Daily Mail: “For when a budding author sent typed chapters of Jane Austen’s novels to 18 of them, changing just the titles and characters’ names, only one recognised her words. Another managed to recognise they were ‘a really original read’. But the rest simply rejected them or never responded, according to the man who posted the manuscripts, David Lassman.”

10 Comments

  1. i would reject almost every book in the ‘canon’ if i had a publishing house

    and FSG or someplace would reject every thing i accepted probably

  2. i really don’t like these kinds of articles.

    “It was unbelievable,” he said. “If the major publishers can’t recognise great literature, who knows what might be slipping through the net?”

    it’s because there’s no such thing as ‘great’ literature, only what a person likes and dislikes, and everyone has different likes and dislikes.

  3. i don’t like these articles because they somehow reinforce the idea that there are such things as objectively ‘good’ and ‘bad’ literature. and it works, because everyone likes to talk shit about big publishers for not ‘taking risks’… or something. also because it makes everyone ever rejected, which is i think 98% of people, feel good because now they are as ‘good’ potentially as jane eyre.

    bad.

    but understandable, since newspapers that are for-profit and part of corporations are existentially required to increase profits, and it is articles like these that will get more hits and sustain or increase ad prices.

    blogs like this one and others though are not existentially required to increase profits, so are not required to make articles like that one. yes, the new york times and any other newspaper or magazine that is owned by a corporation is required to make articles like this and things like ‘best novels ever’ lists.

    which is one reason why blogs and other independently run things are more ‘free’ and therefore more able to do objective journalism than newspapers and other corporately owned things.
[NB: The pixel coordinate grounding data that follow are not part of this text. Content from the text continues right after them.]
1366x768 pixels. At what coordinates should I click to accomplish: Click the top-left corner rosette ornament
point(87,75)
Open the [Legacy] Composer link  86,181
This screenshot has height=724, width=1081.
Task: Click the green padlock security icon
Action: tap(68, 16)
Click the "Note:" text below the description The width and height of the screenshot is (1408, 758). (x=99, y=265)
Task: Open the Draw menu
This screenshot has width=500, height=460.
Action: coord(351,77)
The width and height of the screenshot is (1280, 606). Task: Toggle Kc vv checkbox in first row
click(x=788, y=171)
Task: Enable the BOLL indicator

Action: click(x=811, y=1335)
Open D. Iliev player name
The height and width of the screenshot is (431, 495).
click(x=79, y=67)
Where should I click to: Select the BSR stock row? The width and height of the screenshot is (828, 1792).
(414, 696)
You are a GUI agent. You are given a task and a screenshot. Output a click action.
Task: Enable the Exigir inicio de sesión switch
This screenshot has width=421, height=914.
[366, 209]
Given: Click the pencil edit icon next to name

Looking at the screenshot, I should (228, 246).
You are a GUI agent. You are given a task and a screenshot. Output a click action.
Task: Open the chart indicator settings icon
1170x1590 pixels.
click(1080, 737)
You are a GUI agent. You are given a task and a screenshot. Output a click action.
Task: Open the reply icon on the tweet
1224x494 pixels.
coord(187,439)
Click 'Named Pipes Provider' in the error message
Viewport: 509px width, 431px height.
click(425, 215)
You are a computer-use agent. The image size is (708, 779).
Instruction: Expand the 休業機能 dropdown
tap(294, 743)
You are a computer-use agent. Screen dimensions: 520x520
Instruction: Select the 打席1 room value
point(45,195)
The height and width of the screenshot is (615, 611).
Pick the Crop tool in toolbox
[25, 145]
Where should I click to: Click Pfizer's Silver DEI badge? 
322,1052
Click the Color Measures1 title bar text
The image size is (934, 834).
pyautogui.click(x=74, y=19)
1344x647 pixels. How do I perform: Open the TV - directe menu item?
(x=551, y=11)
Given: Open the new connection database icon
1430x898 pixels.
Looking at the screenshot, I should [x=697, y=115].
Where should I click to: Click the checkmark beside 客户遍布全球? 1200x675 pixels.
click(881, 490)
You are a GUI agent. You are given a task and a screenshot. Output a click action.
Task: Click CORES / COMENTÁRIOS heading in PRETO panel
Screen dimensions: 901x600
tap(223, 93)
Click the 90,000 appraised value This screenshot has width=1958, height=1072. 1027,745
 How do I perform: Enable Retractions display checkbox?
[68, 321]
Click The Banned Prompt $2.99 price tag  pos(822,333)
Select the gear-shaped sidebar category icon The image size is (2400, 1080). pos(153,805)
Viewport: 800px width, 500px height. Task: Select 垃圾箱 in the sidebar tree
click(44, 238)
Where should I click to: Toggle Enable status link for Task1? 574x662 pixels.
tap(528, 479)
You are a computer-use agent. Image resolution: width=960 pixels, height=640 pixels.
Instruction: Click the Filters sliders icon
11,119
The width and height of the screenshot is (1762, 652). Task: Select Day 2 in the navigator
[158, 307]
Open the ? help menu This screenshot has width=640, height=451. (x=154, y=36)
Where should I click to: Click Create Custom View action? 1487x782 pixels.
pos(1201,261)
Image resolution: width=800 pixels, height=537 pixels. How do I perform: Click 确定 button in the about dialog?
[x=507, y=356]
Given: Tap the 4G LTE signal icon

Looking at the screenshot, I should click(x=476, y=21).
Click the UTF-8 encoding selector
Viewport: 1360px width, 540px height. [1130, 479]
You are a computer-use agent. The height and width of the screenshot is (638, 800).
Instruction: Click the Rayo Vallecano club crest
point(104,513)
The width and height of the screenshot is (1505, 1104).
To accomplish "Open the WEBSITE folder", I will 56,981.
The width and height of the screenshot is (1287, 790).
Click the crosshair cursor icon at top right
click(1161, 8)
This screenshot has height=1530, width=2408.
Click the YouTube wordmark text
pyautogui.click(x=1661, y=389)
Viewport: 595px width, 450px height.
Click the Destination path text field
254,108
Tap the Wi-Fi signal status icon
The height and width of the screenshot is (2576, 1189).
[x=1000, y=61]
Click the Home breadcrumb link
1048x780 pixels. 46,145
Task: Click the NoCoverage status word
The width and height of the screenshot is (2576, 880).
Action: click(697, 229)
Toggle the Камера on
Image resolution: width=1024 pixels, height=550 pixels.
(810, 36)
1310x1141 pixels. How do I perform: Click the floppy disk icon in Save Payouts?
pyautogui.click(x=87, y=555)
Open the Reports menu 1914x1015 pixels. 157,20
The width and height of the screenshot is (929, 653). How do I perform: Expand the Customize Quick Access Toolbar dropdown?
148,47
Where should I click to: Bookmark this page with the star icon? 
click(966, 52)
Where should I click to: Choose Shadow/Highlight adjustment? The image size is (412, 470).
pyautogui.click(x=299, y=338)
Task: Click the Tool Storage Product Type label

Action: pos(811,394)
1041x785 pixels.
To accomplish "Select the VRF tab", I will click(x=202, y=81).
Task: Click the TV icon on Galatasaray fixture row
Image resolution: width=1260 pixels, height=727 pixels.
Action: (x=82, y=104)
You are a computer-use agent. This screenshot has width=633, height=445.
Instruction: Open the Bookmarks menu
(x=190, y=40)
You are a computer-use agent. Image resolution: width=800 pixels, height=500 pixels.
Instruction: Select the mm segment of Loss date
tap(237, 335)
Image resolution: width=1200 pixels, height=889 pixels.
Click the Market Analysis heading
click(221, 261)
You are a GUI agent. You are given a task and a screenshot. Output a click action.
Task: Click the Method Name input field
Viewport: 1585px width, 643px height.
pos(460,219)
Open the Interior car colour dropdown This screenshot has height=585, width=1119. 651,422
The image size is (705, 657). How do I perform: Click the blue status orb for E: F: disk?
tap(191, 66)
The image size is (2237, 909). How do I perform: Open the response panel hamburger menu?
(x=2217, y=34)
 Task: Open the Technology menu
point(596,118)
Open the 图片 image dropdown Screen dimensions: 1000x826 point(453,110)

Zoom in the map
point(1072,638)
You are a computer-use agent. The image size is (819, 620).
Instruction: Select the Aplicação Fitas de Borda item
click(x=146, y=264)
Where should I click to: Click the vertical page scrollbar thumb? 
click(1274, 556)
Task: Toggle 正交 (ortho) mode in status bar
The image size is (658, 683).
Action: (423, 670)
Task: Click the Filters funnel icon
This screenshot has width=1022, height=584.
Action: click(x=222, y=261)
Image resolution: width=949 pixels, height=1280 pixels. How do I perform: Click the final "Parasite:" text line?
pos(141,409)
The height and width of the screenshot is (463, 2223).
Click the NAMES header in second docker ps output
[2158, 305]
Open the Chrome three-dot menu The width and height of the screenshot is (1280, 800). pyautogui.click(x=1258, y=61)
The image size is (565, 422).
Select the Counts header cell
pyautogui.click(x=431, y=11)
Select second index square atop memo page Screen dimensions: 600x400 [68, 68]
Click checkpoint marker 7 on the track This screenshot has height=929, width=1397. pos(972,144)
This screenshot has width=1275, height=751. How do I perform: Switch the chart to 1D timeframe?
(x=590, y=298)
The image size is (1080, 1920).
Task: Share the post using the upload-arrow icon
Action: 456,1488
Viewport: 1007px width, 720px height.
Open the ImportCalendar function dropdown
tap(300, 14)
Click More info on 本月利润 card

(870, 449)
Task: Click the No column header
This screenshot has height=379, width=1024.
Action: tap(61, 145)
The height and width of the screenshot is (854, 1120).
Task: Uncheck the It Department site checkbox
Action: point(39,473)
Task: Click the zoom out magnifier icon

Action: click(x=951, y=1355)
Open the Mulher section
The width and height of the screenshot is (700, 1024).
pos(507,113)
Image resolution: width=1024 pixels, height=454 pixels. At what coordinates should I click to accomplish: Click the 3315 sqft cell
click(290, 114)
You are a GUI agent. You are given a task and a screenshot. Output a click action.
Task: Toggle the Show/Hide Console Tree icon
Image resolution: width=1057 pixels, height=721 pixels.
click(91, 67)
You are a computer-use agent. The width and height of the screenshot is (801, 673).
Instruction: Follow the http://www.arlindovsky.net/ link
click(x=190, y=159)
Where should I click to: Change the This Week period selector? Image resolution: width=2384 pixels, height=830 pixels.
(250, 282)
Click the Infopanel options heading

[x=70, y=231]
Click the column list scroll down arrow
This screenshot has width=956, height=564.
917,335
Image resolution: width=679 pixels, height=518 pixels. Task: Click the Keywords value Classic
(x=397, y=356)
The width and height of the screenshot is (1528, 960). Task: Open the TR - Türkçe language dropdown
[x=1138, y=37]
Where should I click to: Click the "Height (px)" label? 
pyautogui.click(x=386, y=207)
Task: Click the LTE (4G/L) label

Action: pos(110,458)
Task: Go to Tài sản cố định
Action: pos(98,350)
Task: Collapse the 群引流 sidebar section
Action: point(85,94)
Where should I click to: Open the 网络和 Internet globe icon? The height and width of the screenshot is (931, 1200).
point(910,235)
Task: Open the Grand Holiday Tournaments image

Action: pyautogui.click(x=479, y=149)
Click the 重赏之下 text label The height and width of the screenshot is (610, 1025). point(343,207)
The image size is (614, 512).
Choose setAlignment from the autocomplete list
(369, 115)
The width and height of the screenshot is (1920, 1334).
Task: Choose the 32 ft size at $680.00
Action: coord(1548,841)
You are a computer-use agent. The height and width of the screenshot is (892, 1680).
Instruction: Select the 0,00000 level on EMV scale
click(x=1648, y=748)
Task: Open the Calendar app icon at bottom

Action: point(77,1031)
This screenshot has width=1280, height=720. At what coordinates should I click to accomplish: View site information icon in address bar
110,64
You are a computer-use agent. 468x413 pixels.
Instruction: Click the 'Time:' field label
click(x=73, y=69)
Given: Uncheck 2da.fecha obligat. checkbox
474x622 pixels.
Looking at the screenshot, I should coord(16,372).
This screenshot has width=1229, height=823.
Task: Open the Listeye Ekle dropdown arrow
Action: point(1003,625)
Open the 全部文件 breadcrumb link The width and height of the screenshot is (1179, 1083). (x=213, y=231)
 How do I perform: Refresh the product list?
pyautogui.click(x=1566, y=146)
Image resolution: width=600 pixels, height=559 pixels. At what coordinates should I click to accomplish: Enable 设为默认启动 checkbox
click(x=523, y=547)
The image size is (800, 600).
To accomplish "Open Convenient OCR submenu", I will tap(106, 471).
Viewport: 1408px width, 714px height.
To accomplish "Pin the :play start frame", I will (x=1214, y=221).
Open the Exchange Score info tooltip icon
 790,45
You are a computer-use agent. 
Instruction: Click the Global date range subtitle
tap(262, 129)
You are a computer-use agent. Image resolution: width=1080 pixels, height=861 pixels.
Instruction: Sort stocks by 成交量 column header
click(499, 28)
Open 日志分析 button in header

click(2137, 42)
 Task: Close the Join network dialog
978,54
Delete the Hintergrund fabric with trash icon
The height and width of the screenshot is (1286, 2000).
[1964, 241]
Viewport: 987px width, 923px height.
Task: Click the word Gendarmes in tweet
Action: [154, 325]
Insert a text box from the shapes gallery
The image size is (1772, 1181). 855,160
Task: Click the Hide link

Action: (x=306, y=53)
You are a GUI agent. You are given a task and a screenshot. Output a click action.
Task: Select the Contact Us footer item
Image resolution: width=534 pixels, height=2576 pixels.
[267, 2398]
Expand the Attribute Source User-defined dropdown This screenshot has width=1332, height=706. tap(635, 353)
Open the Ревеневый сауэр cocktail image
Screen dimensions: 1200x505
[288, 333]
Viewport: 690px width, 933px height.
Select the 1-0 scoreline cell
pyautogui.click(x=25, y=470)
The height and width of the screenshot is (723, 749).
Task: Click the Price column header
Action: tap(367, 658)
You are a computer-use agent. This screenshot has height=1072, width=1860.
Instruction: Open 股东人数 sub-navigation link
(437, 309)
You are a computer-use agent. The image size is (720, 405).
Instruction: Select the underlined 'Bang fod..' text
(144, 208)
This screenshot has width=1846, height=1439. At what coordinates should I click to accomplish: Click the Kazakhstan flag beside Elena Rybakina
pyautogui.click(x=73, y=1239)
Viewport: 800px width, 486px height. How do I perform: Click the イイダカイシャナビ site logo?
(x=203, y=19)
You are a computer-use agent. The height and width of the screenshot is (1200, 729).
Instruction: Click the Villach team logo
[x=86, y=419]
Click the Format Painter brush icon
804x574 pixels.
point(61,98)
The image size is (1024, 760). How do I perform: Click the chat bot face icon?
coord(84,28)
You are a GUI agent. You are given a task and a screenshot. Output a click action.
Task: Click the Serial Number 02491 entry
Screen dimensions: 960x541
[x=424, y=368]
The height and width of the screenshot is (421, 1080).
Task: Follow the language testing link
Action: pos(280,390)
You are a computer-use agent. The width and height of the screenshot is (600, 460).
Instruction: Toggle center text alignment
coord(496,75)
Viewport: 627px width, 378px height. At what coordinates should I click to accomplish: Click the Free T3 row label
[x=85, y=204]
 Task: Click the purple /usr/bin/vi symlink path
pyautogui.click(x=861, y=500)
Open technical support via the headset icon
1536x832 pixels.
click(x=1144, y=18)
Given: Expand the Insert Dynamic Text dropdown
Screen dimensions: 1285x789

  4. If a painter tried to sell a Rembrandt to a gallery today, they would fail miserably also.
    If a publisher would reject the book as ‘old fashioned’, ‘it’s been done’ etc they would be perfectly right. And that doesn’t make Austen’s book crap, or the publisher an idiot.

  5. Um. OK, so the folks who responded as though these submissions were new work, yeah, they’re big dummies. But I don’t think there’s much significant about those who failed to respond. If I were a harried editor who received a copy of Persuasion as a submission, I don’t think I’d feel obligated to reply.

  6. Every now and then an experiment like this gets trotted out like it actually proves anything about the publishing world. I refer you to Neil Gaiman, who, back when it was V.S. Naipaul whose genius modern publishers were supposedly too blind to recognize, laid out some other, much more likely, reasons for the rejection letters.